1. Determining Relationships between Predefined Components (i):
   • For the power screwdriver's spatial reasoning, mixtral: 8x22b achieved the highest performance (F1-score of 0.849 ± 0.074).
   • For the CubeSat's whole-part relationships, llama3.3: 70b showed the best performance (F1-score of 0.909 ± 0.000).
   • RAG and GraphRAG approaches improved performance in specific configurations, but combining all references did not consistently yield improvements.
2. Identifying Components and Their Relationships (ii):
   • The best-performing models showed strong structural similarity to the ground truth, with llama3.3: 70b for the CubeSat case and mixtral: 8x22b for the power screwdriver case achieving notable edit distance and spectral distance metrics.
   • Across the experiments, the alignment process (filtering with LLMs) improved the overall accuracies compared to the raw model responses.
   • Baseline RAG's predictions had higher accuracies compared to baseline LLMs, especially for R1-R2, R2-R3, and R1-R2-R3 reference combinations.

Interpretation

• Model architecture often proved more critical than parameter count for relationship classification tasks.
• Prompt design significantly affected the outcomes, presenting considerations for broader application across diverse system types.
• The effectiveness of RAG approaches depended on reference document selection and classification, requiring a balance between automation and domain expertise.
• Computational requirements varied across approaches, with cloud-based models offering faster processing but at a higher cost, while local implementations required substantial hardware resources.
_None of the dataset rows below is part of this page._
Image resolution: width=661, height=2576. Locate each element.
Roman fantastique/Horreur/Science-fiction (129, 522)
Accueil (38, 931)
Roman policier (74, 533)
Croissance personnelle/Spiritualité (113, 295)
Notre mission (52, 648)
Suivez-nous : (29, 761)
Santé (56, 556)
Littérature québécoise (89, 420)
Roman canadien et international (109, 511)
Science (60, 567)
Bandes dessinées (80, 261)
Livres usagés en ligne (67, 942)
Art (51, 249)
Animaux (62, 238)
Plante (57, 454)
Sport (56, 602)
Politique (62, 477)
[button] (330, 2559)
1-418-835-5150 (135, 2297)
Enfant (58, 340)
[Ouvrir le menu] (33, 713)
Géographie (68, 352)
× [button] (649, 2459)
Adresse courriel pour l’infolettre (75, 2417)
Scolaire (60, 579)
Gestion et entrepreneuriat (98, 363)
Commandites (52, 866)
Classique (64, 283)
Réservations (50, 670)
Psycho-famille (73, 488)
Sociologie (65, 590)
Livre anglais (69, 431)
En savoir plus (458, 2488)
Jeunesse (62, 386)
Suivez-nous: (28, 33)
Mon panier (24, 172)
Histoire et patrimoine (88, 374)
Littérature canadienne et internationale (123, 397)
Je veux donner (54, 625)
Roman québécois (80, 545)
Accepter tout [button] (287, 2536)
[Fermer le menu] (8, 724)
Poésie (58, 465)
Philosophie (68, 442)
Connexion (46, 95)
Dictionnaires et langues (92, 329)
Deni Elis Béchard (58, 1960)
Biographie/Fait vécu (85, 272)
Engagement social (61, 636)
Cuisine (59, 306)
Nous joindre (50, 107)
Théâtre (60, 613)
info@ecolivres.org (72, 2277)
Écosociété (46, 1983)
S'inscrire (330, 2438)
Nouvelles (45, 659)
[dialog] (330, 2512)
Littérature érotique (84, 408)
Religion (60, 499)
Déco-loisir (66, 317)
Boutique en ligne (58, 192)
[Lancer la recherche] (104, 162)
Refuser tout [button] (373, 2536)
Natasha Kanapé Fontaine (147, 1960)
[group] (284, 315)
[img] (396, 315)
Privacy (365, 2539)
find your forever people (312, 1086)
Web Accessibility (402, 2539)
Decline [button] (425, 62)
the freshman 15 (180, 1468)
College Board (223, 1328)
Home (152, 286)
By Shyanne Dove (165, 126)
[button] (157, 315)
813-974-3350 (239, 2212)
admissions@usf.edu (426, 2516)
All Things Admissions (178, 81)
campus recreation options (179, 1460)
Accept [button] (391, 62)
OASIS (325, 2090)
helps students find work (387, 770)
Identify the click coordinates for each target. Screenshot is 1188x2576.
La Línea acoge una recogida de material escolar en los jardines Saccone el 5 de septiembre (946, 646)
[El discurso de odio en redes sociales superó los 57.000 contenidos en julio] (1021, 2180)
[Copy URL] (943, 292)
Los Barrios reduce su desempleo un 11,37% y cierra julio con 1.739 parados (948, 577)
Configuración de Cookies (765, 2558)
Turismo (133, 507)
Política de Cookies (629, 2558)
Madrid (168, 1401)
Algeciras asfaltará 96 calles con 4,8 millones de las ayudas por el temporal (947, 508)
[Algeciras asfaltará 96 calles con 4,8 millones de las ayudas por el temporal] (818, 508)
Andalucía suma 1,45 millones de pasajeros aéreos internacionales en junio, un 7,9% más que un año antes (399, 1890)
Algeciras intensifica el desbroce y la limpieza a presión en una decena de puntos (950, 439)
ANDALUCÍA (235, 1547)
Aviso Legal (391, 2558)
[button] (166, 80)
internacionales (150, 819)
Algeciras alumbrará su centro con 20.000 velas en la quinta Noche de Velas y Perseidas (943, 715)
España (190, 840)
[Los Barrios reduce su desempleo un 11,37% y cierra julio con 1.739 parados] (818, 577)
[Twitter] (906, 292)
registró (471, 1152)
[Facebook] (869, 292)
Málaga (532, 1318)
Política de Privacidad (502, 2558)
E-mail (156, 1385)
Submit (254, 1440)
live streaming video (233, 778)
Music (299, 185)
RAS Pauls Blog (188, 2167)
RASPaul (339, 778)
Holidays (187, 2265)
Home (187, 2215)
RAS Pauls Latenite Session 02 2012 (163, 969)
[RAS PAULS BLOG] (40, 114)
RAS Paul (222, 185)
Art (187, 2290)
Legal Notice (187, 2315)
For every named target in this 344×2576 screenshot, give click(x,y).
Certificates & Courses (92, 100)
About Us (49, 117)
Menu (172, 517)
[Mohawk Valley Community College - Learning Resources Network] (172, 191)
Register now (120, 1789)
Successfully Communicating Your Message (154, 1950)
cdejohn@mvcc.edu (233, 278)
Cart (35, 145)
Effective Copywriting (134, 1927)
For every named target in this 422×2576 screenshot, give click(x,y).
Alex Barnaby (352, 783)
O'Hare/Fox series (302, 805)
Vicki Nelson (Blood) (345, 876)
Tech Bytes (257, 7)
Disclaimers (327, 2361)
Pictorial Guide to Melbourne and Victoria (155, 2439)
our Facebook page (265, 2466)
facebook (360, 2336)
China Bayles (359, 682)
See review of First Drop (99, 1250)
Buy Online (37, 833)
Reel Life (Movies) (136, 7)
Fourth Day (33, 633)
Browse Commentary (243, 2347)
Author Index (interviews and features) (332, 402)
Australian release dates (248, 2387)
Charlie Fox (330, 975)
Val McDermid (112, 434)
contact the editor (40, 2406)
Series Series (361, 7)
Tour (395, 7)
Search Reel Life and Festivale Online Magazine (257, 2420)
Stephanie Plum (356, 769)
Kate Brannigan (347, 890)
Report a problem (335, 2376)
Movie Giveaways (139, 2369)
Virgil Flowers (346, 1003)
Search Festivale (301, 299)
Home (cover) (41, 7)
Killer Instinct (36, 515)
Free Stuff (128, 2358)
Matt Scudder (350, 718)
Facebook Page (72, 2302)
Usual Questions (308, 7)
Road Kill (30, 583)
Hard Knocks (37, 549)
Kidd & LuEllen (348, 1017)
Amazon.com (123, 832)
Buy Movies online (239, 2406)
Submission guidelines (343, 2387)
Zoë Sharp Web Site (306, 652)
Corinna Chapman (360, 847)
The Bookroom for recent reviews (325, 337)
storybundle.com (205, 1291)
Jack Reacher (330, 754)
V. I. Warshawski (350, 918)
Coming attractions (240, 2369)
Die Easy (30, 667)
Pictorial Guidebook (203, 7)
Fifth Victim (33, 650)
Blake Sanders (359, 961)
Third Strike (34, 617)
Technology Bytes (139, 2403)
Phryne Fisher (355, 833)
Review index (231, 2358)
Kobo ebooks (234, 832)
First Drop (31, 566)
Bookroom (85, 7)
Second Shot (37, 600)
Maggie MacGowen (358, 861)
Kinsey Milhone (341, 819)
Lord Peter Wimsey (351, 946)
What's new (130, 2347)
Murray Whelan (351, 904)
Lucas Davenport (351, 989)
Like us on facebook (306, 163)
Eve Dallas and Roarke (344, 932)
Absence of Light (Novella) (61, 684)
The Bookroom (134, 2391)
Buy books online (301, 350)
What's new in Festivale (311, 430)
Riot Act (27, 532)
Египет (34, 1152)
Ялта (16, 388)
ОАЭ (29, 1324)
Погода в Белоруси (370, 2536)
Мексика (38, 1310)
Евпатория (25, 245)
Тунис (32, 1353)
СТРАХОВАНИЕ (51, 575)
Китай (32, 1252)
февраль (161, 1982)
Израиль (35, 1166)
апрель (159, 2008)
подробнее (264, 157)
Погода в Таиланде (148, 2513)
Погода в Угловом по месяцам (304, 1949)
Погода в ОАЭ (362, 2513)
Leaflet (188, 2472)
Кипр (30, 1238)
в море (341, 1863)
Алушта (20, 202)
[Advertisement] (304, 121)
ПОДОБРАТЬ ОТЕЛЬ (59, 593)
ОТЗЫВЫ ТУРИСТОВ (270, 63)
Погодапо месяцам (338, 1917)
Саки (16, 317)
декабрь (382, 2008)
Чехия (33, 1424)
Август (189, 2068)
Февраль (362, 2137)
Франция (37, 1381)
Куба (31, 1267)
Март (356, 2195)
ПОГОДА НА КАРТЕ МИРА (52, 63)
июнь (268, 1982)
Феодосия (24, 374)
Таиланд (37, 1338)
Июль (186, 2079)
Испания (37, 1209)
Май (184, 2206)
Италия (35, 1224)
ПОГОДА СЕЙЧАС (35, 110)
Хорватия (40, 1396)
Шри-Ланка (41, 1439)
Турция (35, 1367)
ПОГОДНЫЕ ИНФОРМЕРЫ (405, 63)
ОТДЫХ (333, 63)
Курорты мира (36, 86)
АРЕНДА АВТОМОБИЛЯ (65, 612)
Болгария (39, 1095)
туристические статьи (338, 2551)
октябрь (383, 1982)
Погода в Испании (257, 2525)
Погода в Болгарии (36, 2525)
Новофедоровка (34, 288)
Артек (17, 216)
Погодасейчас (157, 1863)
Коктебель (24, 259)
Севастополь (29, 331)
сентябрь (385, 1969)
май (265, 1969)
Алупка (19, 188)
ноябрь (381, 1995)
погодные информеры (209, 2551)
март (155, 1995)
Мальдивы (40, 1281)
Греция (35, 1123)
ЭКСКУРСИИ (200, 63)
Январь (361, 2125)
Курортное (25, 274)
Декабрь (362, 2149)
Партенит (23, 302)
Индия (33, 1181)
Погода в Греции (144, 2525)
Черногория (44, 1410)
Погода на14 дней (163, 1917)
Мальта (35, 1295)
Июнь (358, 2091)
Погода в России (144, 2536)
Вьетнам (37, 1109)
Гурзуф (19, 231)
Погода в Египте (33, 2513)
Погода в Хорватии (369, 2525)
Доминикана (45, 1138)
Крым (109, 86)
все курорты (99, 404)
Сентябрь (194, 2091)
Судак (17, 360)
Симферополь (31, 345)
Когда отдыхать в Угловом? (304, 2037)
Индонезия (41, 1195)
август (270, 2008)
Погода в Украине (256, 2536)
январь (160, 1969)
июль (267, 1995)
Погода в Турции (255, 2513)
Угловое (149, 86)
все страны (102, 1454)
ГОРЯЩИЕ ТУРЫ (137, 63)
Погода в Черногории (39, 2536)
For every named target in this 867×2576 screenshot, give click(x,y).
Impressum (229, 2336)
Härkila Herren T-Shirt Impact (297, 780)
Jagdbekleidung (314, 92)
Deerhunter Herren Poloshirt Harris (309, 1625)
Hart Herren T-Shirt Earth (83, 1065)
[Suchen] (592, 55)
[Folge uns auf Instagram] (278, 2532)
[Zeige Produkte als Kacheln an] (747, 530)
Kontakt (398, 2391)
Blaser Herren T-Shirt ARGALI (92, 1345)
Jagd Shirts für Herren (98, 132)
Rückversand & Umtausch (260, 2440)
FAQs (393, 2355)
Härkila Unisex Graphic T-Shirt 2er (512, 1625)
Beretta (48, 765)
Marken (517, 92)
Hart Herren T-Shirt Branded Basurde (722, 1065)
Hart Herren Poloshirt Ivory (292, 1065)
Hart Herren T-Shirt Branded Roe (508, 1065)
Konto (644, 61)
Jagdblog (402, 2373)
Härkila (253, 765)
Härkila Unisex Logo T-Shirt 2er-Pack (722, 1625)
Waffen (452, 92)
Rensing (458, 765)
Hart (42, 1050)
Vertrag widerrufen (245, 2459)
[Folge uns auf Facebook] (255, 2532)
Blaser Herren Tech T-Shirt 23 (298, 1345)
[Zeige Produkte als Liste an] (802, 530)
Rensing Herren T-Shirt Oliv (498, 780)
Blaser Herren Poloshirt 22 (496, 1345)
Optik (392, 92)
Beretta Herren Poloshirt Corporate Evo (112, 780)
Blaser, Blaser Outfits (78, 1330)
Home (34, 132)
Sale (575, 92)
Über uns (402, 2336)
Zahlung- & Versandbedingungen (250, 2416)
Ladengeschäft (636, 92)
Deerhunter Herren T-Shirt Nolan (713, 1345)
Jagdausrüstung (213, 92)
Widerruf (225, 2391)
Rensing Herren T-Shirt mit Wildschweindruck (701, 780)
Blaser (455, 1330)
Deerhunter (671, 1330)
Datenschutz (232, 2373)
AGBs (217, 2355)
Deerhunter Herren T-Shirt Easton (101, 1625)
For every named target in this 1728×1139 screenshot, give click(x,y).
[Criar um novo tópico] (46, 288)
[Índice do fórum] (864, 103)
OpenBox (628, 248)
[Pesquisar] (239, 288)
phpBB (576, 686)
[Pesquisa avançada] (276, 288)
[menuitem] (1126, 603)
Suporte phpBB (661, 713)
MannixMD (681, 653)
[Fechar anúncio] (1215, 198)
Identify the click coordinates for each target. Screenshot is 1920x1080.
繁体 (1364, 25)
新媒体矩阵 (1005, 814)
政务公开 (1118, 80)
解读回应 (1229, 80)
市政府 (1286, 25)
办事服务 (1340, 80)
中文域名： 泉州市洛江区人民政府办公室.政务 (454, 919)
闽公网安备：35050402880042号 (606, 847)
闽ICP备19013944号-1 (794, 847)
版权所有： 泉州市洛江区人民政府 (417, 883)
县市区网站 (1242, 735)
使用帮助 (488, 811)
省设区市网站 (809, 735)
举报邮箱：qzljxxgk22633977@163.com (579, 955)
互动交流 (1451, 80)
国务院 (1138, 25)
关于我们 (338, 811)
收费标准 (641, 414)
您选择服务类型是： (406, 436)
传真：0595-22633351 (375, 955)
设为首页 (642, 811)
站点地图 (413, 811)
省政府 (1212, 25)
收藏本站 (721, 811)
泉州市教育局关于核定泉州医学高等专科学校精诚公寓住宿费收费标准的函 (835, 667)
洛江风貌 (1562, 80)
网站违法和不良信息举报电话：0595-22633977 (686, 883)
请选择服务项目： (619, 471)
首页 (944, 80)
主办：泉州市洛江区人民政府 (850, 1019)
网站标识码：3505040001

Limitations & Uncertainties

• The methodology was tested on two distinct use cases, providing valuable insights but highlighting the need for future validation across a broader range of CPS architectures, varying documentation quality, and diverse relationship types (e.g., functional, logical flows).
• Addressing prompt dependency is imperative for broader application, potentially through compiler-like frameworks that can automate the creation of self-improving pipelines for language model calls.
• Incorporating reasoning models and exploring a wider array of LLM architectures, including those fine-tuned for engineering tasks, could yield deeper insights into the factors driving performance variations.

What Comes Next

• Improved connections with Product Lifecycle Management interfaces, particularly focusing on physical viewpoints (e.g., geometric data representations and material aspects), could enhance the integration of these automated DSM generation techniques with detailed design processes.
• Structured agentic frameworks offer significant potential for enhanced performance (e.g., error correction) by combining LLMs, ALMs, and their derivatives with reasoning and programmatic mechanisms to generate more accurate system architectures with multi-level granularity.